Last year's stop was unremarkable. This year's won't soon be forgotten.
I can finally write about it now, nearly a month later, because I've quit chanting, “I never want to go back.” and I am beginning to see the keystone cop humor of the experience.
It all began . . .
When going through Passport Control from one plane's gate to the other, an attractive 30-something blond in a form-fitting uniform flashed a big smile at me and said, as if I had won a prize, “You’ve been selected for additional security screening!”
So I flashed a big smile back (similar to the one at the left) and said to myself, “My lucky day!”
We followed her down the escalator to a cordoned off holding area where I and a handful of others would be checked. (Joel was allowed to come in.)
From armpits to arches, breasts to buttocks I was rubbed, patted and 'wanded'. Guess I was ‘dusted’ too because I had to sit and wait for something they got off me to be tested.
“You may go,” announced another form-fitting uniform with a bright smile.
We started to leave. . .
“Oh no,” said another, with a little less smile, “you are not free to go, you must follow me.” When we asked why, still smiling, she said, “You are not allowed to mingle with the other passengers.”
(Okay, did I miss something or had I just gotten off a flight on Iceland Air from Paris, where security had deemed me safe? Joel, by the way, could have mingled but, being the good guy he is, stuck by his outcast wife).
We were taken to another secure holding area where we joined (I counted) 20 others. Most of whom looked like us: middle-aged, Anglo-Saxons heading to the US. It was here we would wait until another uniform came to lead us to the flight – we wouldn’t be allowed to leave until they came to get us:
No restroom run.
No souvenir shops.
No food purchase.
Our detention. . .
. . .livened a bit when an older lady began sobbing and moaning – bringing a swarm of uniforms to quickly lead her out of the area.
When the couple across from us, again politely asked why we were being held, the smiling uniform said it was the United States who made them do it. Her explanation tapered off, she shook her head and looked at the floor.
Finally another uniform arrived and called out for those heading to Seattle.

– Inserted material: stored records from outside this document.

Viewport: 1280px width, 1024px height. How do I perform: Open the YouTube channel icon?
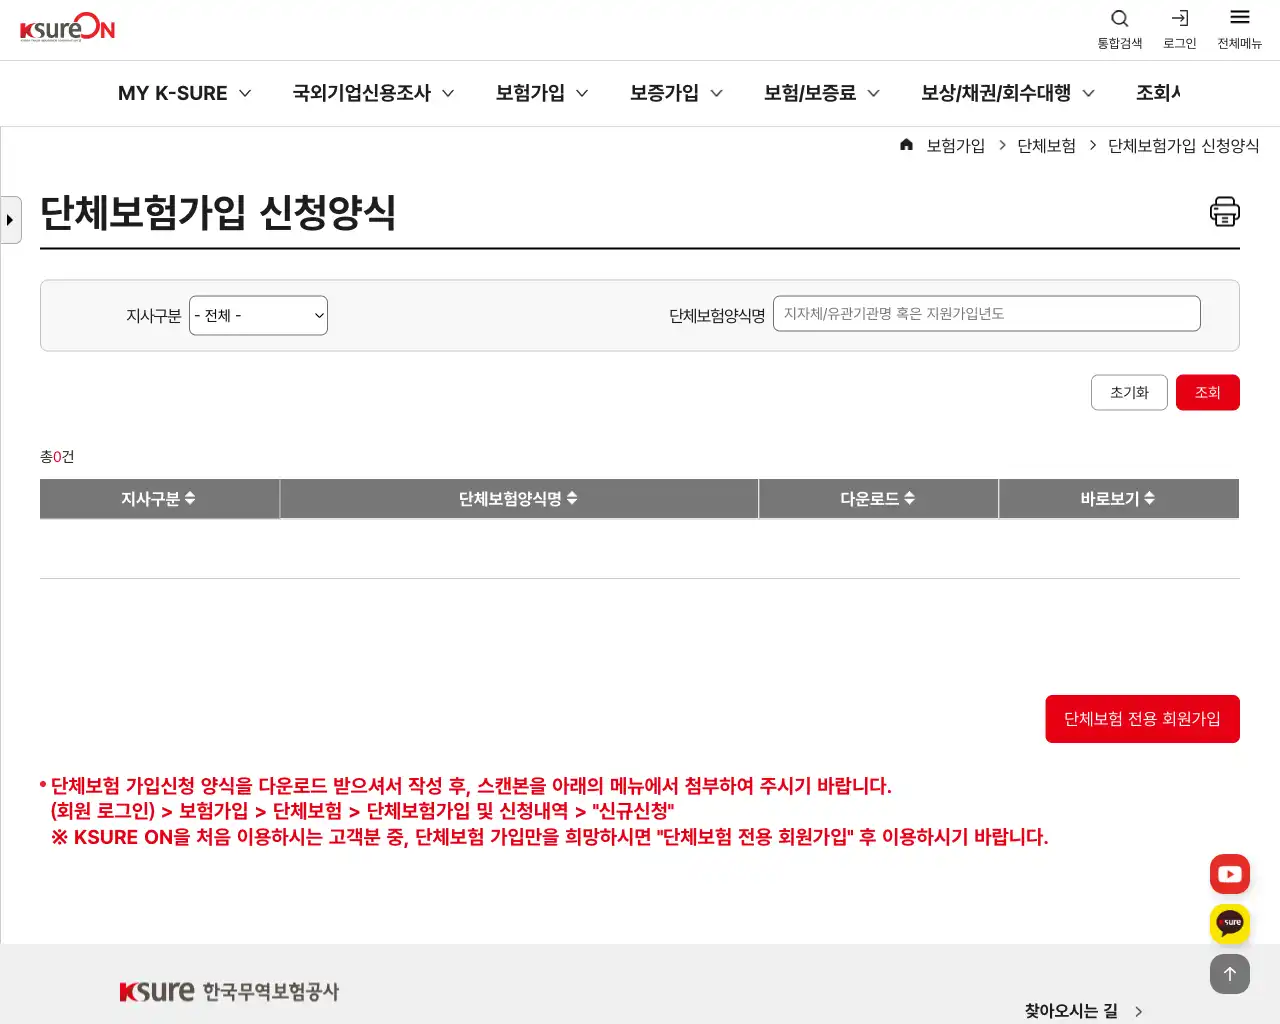point(1229,873)
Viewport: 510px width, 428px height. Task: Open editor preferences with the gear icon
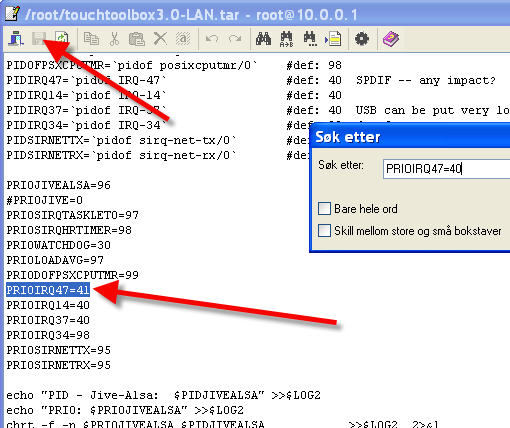(362, 39)
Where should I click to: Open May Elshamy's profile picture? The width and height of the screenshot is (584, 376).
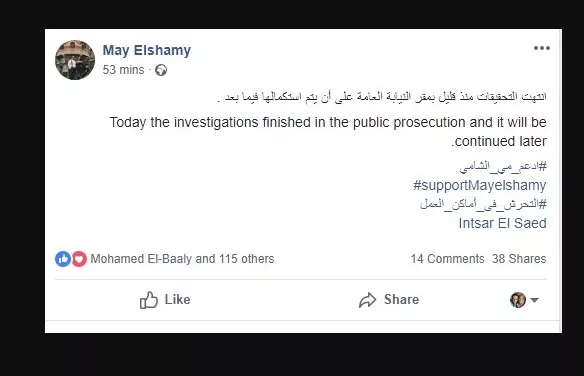tap(75, 60)
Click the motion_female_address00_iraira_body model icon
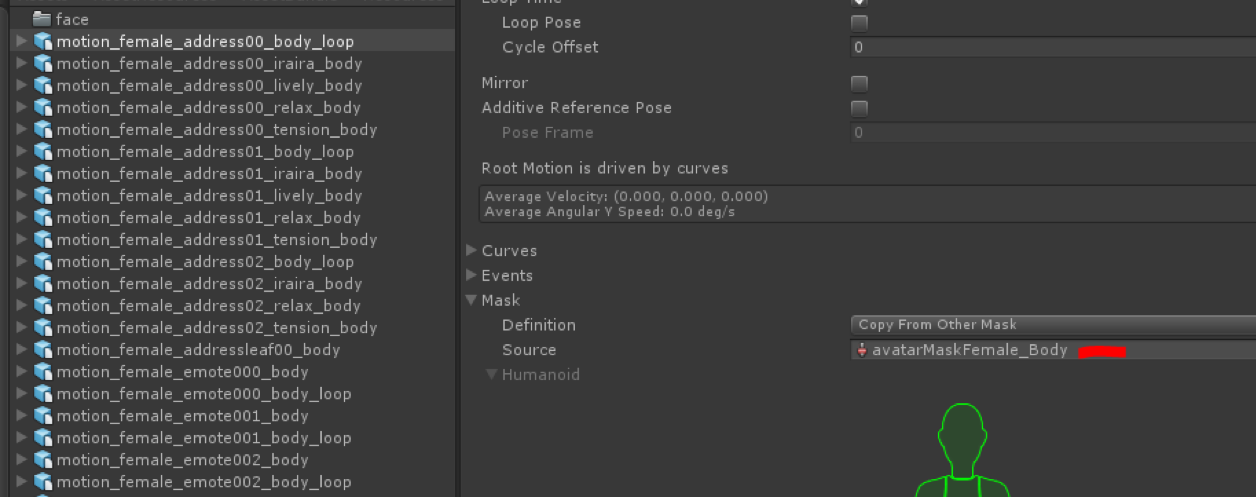 [x=43, y=64]
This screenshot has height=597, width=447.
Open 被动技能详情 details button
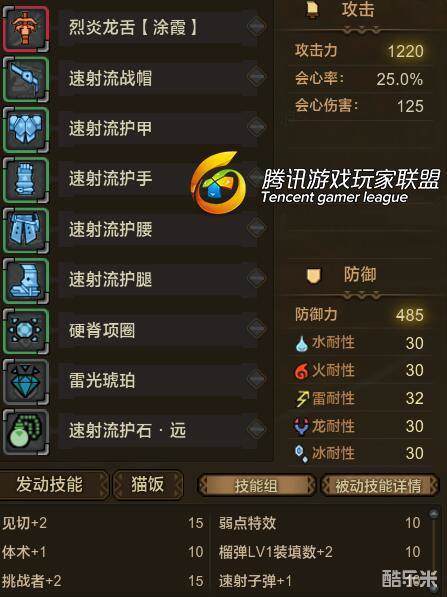coord(379,485)
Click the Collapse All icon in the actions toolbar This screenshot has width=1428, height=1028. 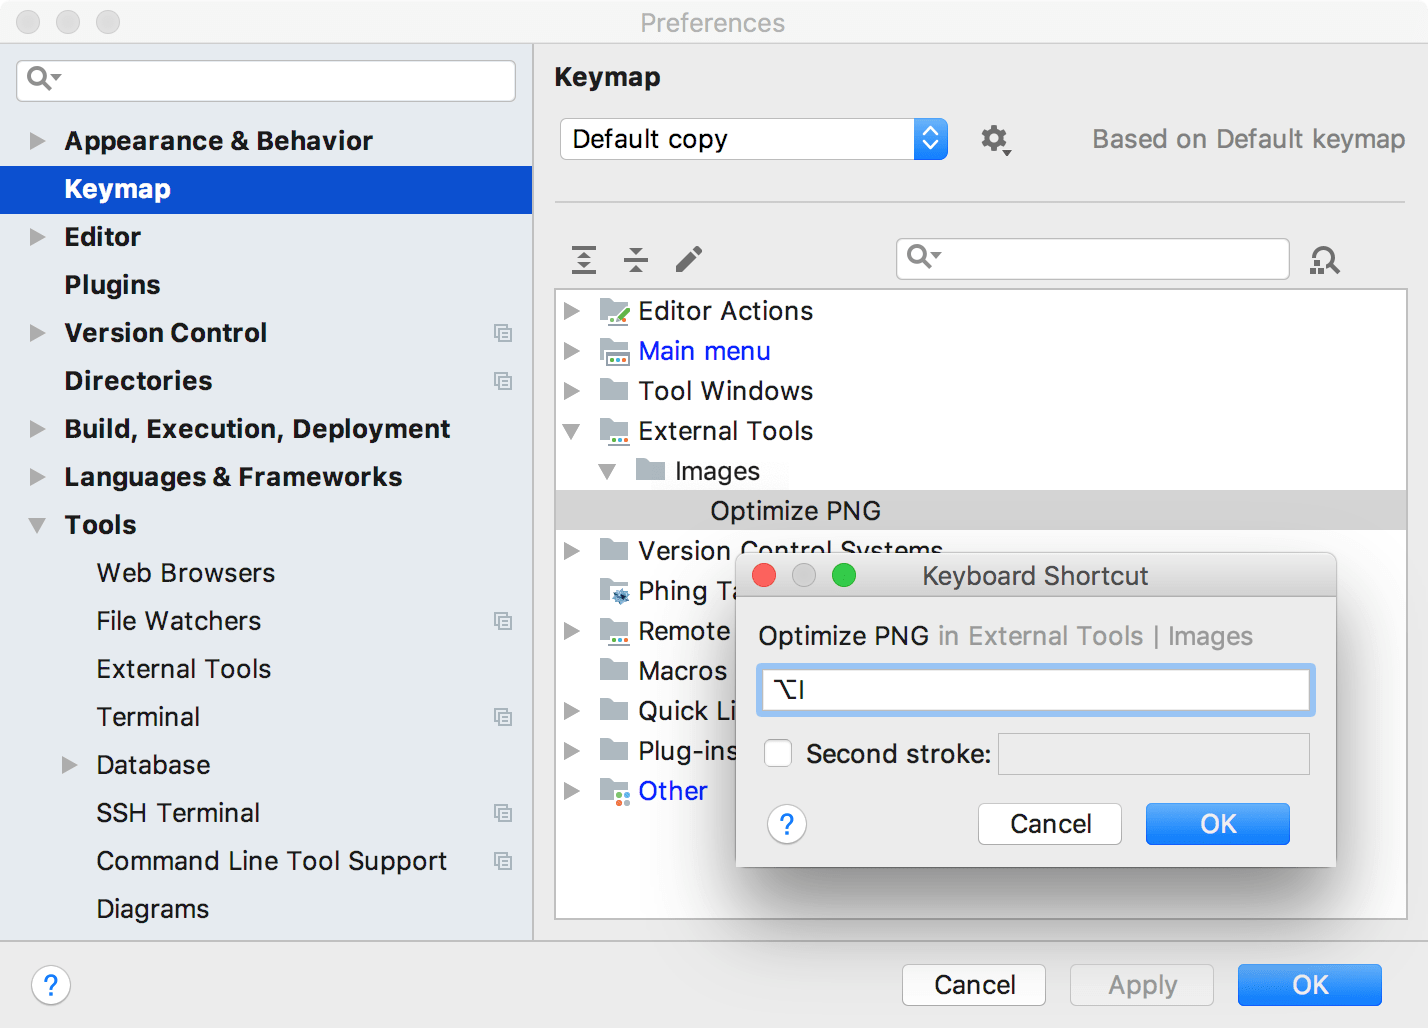(x=635, y=259)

A young woman and the two of us were led through the swarm of passengers at our gate and told to sit in yet another secure area between the crowd of our soon-to-be-fellow passengers and the plane.
I was relieved to see the sobbing lady now calmly sitting with her traveling companion. The five of us boarded the plane before the other passengers were allowed to approach it.
I wanted to believe this 'early boarding' was an attempt to make us feel special. . .but I suspect it was to keep us from mingling for five minutes longer.